Wie der Bruder! Jetzt ist auch Abbashiva Gruppesieger

Sein Bruder Abbadjinn ist einer der besten deutschen Flieger und Gruppesieger. Doch das ist Abbashiva jetzt auch. Der dreijährige Tiger Hill-Sohn aus dem Warendorfer Stall von Trainer Peter Rau gewann die Große Hessen Meile, den Fraport AG Pokal (Gruppe III, 1600 m, 50.000 Euro) unter Norman Richter sicher gegen den lange führenden Ostmann-hengst Forthe Millionkiss und den frischen Hamburger Gruppesieger Sehrezad.

Schon zuletzt hatte Abbashiva überzeugt, als er in Hannover den Großen Plural-Preis auf Listenebene überlegen gewonnen hatte. Doch auch auf der diesmal 300 Meter weiteren Strecke hatte der Hengst, der am Toto noch erstaunliche 53:10 zahlte, keine Probleme.

‚Sicher, eine Länge‘, lautete der Richterspruch. ‚Wir hatten einen Start von den Bodenverhältnissen abhängig gemacht. Als mir vom Rennverein signalisiert wurde, dass es in Frankfurt lange nicht geregnet hatte und der Boden deshalb nicht so weich wäre, sind wir dann doch gelaufen. Gottseidank hat der Regen erst nach dem Rennen eingesetzt. Er könnte jetzt im Grupperennen in Hannover laufen‘, so Peter Rau (Foto).

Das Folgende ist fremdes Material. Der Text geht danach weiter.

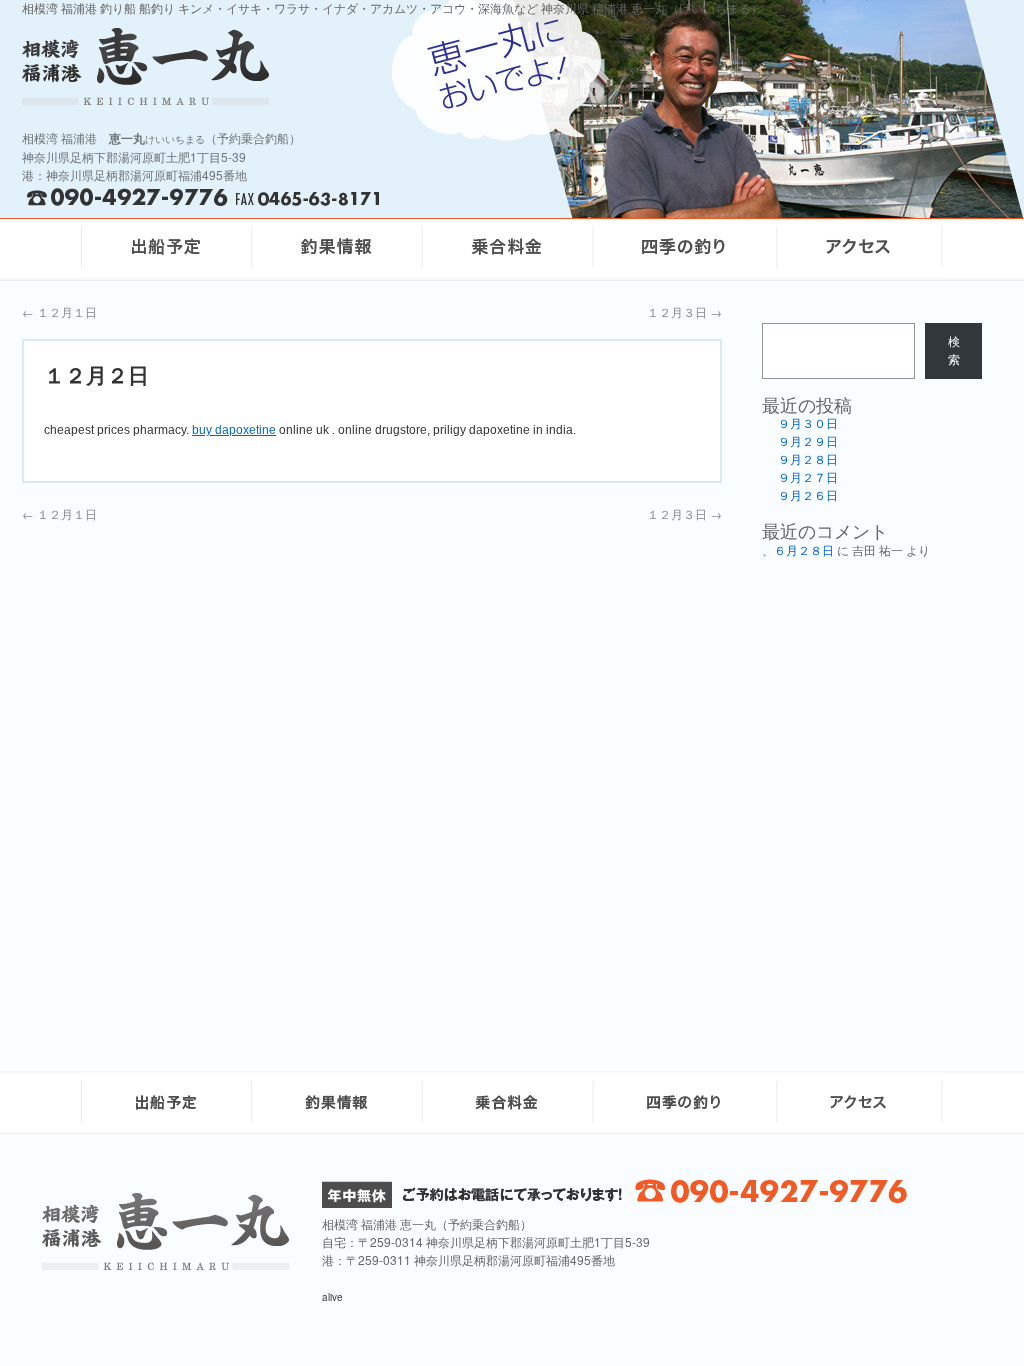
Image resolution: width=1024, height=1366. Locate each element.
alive (332, 1297)
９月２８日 (808, 460)
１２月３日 (684, 311)
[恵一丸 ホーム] (282, 66)
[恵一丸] (166, 1264)
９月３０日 (808, 424)
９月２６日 (808, 496)
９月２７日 (808, 478)
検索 (954, 351)
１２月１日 (59, 311)
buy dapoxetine (234, 430)
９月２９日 (808, 442)
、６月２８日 (798, 551)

Zufrieden mit dem Laufen von Forthe Millionkiss war auch Marcel Weiss, Futtermeister am Stall von Trainer Uwe Ostmann. ‚Er hat sich gegen die Dreijährigen, denen er ja Gewicht geben musste, gut aus der Affäre gezogen, leider bekam er an der Spitze schon früh Druck‘, so Weiss.

‚Leider war der Boden nicht weich genug für ihn, aber er ist trotzdem ein gutes Rennen gelaufen‘, so Andreas Löwe über den Dritten Sehrezad. Hinter Sehrezad lief der alte Willingly ein braves Rennen, war noch vor der 1.000 Guineas-Zweiten Rosenreihe.